Satish Balay <balay at mcs.anl.gov> writes:

> On Sat, 11 Nov 2017, Jed Brown wrote:
>
>> > If you are running 'make alltests' on your laptop - then you don't need to test on es - before merge to maint.
>> 
>> alltests takes hours and doesn't catch weird configurations -- you need
>> different PETSC_ARCH for that.  It is normal to at least compile and run
>> a couple local tests.
>
> its better than taking days of broken next and having the next model
> stay broken. BTW - it takes less than an hour on my laptop.
> http://ftp.mcs.anl.gov/pub/petsc/nightlylogs/archive/2017/11/11/next.html
> And plenty on nightlbuild machines are running in less than an hour
> [some under 30min]
>
> There seems to be a binary switch here for you and Matt.  Its either
> local test find all issues or next test find all issues.
>
> My claim here is - local test should find some issues [major ones that
> might break all builds] - and let next find the remaing
> [machine/compiler/configuration] specific issues.

The proposal I'm objecting to, and that has prevented me from writing an
important letter of recommendation this morning during some precious
time while Joule is sleeping, was to eliminate 'next'.  We wouldn't have
needed to exchange dozens of emails if you just wanted to make a better
system for catching the easy stuff before it gets to 'next'.

I think a half hour is way too long.  The context switch is a problem.
If I work on something for PETSc during a particular hour of my day, I
want to be able to finish it.  If I need to start 30 minutes of testing,
I will likely be occupied with other things by the time it is done and
won't be able to check up on it for several hours when I have 100 emails
and a baby to feed, etc.  So realistically, I don't actually get to it
until the next day.  But this inability to finish what might be a
five-minute task makes development less fun and puts big incentives on
not bothering with minor contributions/fixes.
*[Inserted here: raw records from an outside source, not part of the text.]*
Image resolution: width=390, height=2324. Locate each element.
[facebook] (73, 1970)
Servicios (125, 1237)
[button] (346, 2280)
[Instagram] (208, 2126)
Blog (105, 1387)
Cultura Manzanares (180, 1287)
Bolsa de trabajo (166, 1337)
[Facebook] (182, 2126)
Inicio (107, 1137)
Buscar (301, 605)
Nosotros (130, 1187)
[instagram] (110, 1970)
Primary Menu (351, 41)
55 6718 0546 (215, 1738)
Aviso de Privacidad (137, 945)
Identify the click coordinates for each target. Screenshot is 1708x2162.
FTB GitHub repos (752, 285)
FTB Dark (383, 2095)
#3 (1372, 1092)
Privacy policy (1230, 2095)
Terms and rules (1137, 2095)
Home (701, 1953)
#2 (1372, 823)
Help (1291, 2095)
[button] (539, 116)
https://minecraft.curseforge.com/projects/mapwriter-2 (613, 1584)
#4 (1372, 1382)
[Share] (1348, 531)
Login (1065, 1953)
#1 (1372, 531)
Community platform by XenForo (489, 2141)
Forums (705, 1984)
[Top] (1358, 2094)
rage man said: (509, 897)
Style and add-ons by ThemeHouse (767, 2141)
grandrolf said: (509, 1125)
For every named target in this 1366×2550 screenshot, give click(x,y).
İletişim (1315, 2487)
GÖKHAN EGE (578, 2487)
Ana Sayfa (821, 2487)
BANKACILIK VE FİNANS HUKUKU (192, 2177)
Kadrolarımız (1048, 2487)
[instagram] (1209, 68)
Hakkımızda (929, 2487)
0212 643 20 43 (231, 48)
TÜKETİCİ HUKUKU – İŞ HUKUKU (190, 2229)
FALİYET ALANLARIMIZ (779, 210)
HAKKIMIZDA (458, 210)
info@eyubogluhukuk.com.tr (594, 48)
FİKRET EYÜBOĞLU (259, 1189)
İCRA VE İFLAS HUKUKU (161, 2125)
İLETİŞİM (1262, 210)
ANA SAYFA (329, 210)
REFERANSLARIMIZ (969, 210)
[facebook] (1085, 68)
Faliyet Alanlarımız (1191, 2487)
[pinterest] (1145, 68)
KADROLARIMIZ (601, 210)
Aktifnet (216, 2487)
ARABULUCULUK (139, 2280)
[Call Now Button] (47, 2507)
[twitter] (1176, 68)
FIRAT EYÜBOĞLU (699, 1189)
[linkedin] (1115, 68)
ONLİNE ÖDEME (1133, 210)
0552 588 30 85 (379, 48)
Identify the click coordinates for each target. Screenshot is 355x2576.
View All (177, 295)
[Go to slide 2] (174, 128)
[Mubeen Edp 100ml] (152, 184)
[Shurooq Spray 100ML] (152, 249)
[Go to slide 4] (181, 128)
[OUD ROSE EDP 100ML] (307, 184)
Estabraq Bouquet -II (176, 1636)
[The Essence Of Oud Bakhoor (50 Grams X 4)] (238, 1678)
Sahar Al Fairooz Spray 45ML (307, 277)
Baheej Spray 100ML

It also encourages writing a five minute email describing a solution
now, which "unexpectedly" evolves into a dozen emails and an hour of
time, instead of writing the 10-minute fix now because I know it would
need some slivers of time in the future, to push (which will likely fail
because someone else pushed, so I blast away the merge, pull, merge
again, compile again for sanity check but don't run alltests because I
hope not too much has changed, then push) and send the email reply
saying that the fix has been merged.

Also, if my computer is busy running tests, I can't move on to the next
thing that needs to be done without having multiple PETSc clones.  Since
I can't use existing PETSC_ARCH in a different PETSC_DIR, maintaining
lots of clones means lots of reconfiguring and rebuilding without the
benefits of ccache.  All this sucks time.

I'm sure I'm not the only one in a similar situation.  We need an
effective set of tests that runs in less than five minutes so that we
can fix problems and move on rather than having lots of open threads
hanging around.